### [TASK OBJECTIVE]
Print the entire listing. Each line must match the original exactly.

### [DATA EXTRACTS]
----

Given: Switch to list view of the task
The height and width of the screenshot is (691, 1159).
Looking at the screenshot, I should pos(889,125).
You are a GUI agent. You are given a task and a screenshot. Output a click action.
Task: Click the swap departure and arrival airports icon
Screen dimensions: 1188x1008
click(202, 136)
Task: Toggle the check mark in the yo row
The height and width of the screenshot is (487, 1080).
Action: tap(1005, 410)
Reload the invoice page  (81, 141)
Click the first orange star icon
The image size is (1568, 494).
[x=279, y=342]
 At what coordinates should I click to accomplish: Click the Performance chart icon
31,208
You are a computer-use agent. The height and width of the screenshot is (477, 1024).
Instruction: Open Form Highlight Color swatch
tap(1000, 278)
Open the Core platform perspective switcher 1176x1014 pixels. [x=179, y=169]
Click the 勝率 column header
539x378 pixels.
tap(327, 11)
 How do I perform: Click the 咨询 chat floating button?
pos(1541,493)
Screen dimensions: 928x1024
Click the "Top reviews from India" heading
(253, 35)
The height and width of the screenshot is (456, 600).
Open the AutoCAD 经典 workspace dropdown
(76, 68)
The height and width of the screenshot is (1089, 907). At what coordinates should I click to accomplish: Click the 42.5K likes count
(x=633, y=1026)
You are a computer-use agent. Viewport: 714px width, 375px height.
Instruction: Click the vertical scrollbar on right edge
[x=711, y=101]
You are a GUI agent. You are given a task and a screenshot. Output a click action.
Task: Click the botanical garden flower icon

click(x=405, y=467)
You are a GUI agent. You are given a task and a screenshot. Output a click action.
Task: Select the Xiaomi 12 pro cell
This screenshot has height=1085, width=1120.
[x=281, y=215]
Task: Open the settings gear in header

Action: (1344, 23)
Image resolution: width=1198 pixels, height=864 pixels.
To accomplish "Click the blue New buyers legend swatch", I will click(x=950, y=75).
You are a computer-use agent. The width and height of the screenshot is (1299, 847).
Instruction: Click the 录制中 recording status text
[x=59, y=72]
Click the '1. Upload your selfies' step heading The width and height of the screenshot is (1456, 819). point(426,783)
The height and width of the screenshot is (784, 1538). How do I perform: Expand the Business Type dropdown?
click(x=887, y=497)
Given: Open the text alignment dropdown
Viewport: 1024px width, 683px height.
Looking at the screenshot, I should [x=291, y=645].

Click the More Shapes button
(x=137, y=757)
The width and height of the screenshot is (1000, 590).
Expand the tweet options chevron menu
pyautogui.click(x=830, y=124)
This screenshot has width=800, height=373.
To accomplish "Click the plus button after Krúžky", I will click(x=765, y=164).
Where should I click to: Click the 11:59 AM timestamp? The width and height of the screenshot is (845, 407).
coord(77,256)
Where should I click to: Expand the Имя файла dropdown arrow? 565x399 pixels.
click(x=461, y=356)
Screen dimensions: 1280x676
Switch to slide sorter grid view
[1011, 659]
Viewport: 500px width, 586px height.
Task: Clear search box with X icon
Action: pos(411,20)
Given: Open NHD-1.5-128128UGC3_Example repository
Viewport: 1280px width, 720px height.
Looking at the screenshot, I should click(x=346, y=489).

----

### [REPLY TO THE TASK]
Given: Switch to list view of the task
The height and width of the screenshot is (691, 1159).
Looking at the screenshot, I should pos(889,125).
You are a GUI agent. You are given a task and a screenshot. Output a click action.
Task: Click the swap departure and arrival airports icon
Screen dimensions: 1188x1008
click(202, 136)
Task: Toggle the check mark in the yo row
The height and width of the screenshot is (487, 1080).
Action: tap(1005, 410)
Reload the invoice page  (81, 141)
Click the first orange star icon
The image size is (1568, 494).
[x=279, y=342]
 At what coordinates should I click to accomplish: Click the Performance chart icon
31,208
You are a computer-use agent. The height and width of the screenshot is (477, 1024).
Instruction: Open Form Highlight Color swatch
tap(1000, 278)
Open the Core platform perspective switcher 1176x1014 pixels. [x=179, y=169]
Click the 勝率 column header
539x378 pixels.
tap(327, 11)
 How do I perform: Click the 咨询 chat floating button?
pos(1541,493)
Screen dimensions: 928x1024
Click the "Top reviews from India" heading
(253, 35)
The height and width of the screenshot is (456, 600).
Open the AutoCAD 经典 workspace dropdown
(76, 68)
The height and width of the screenshot is (1089, 907). At what coordinates should I click to accomplish: Click the 42.5K likes count
(x=633, y=1026)
You are a computer-use agent. Viewport: 714px width, 375px height.
Instruction: Click the vertical scrollbar on right edge
[x=711, y=101]
You are a GUI agent. You are given a task and a screenshot. Output a click action.
Task: Click the botanical garden flower icon

click(x=405, y=467)
You are a GUI agent. You are given a task and a screenshot. Output a click action.
Task: Select the Xiaomi 12 pro cell
This screenshot has height=1085, width=1120.
[x=281, y=215]
Task: Open the settings gear in header

Action: (1344, 23)
Image resolution: width=1198 pixels, height=864 pixels.
To accomplish "Click the blue New buyers legend swatch", I will click(x=950, y=75).
You are a computer-use agent. The width and height of the screenshot is (1299, 847).
Instruction: Click the 录制中 recording status text
[x=59, y=72]
Click the '1. Upload your selfies' step heading The width and height of the screenshot is (1456, 819). point(426,783)
The height and width of the screenshot is (784, 1538). How do I perform: Expand the Business Type dropdown?
click(x=887, y=497)
Given: Open the text alignment dropdown
Viewport: 1024px width, 683px height.
Looking at the screenshot, I should [x=291, y=645].

Click the More Shapes button
(x=137, y=757)
The width and height of the screenshot is (1000, 590).
Expand the tweet options chevron menu
pyautogui.click(x=830, y=124)
This screenshot has width=800, height=373.
To accomplish "Click the plus button after Krúžky", I will click(x=765, y=164).
Where should I click to: Click the 11:59 AM timestamp? The width and height of the screenshot is (845, 407).
coord(77,256)
Where should I click to: Expand the Имя файла dropdown arrow? 565x399 pixels.
click(x=461, y=356)
Screen dimensions: 1280x676
Switch to slide sorter grid view
[1011, 659]
Viewport: 500px width, 586px height.
Task: Clear search box with X icon
Action: pos(411,20)
Given: Open NHD-1.5-128128UGC3_Example repository
Viewport: 1280px width, 720px height.
Looking at the screenshot, I should click(x=346, y=489).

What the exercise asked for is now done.